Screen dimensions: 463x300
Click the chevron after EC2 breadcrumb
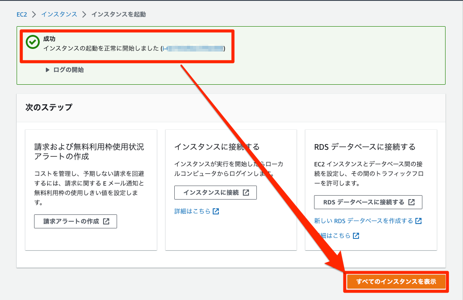(34, 14)
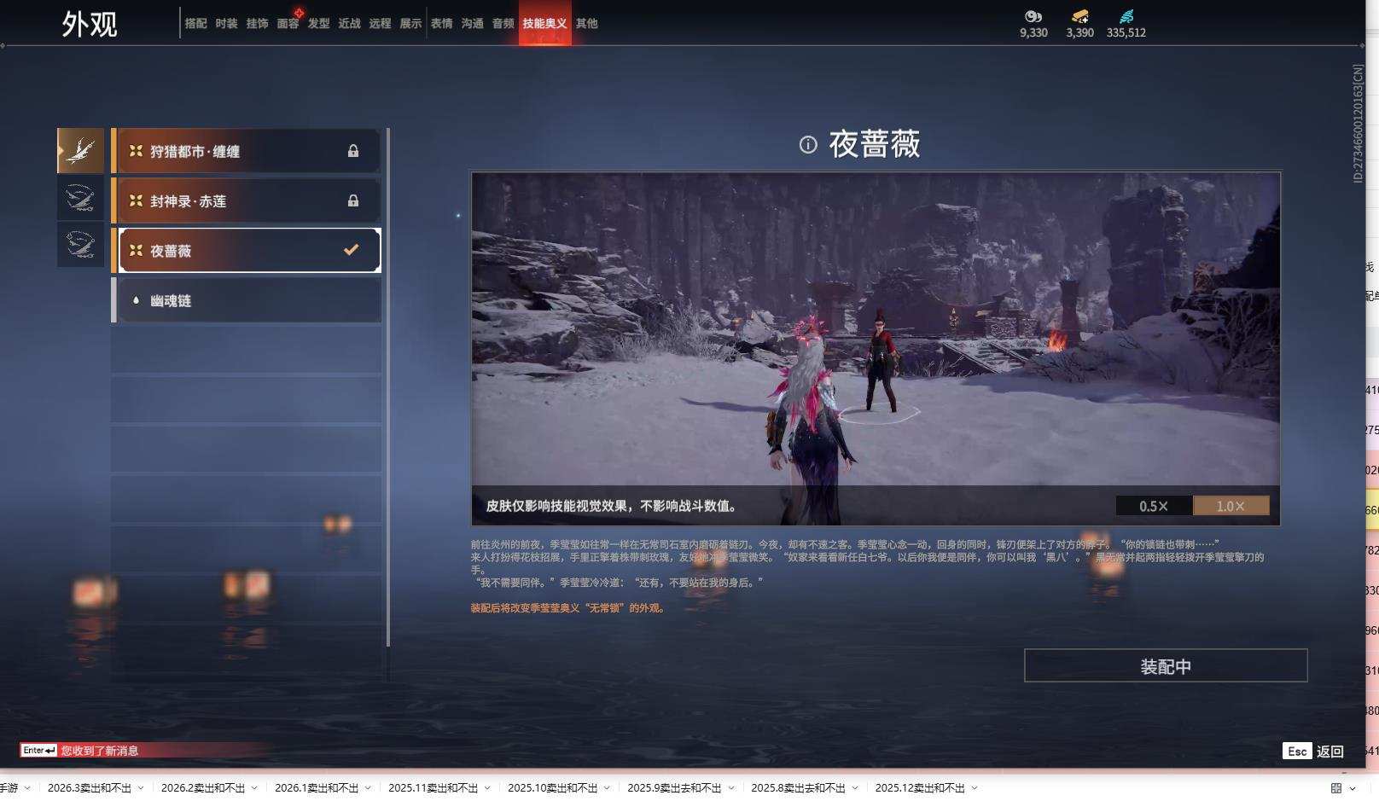Select the first weapon skill icon in left sidebar
Image resolution: width=1379 pixels, height=801 pixels.
pyautogui.click(x=80, y=149)
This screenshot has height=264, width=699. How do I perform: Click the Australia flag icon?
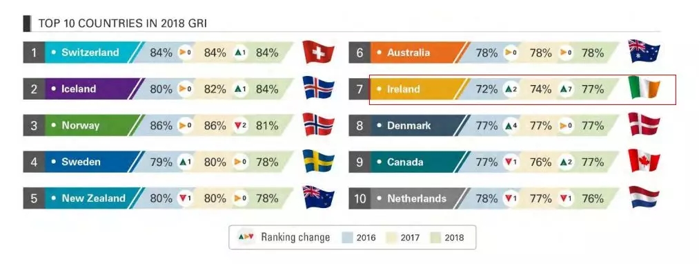point(644,51)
◇ ◇ ◇ ◇
§ **EXERCISE TASK**
Revise the material above so that "chevron" becomes "arrow", and keep everything else unchanged. Leave the pictures out of your answer.

§ **FULL OUTPUT**
Screen dimensions: 463x300
Click the arrow after EC2 breadcrumb
(34, 14)
Select the first weapon skill icon in left sidebar
Image resolution: width=1379 pixels, height=801 pixels.
pyautogui.click(x=80, y=149)
This screenshot has height=264, width=699. How do I perform: Click the Australia flag icon?
point(644,51)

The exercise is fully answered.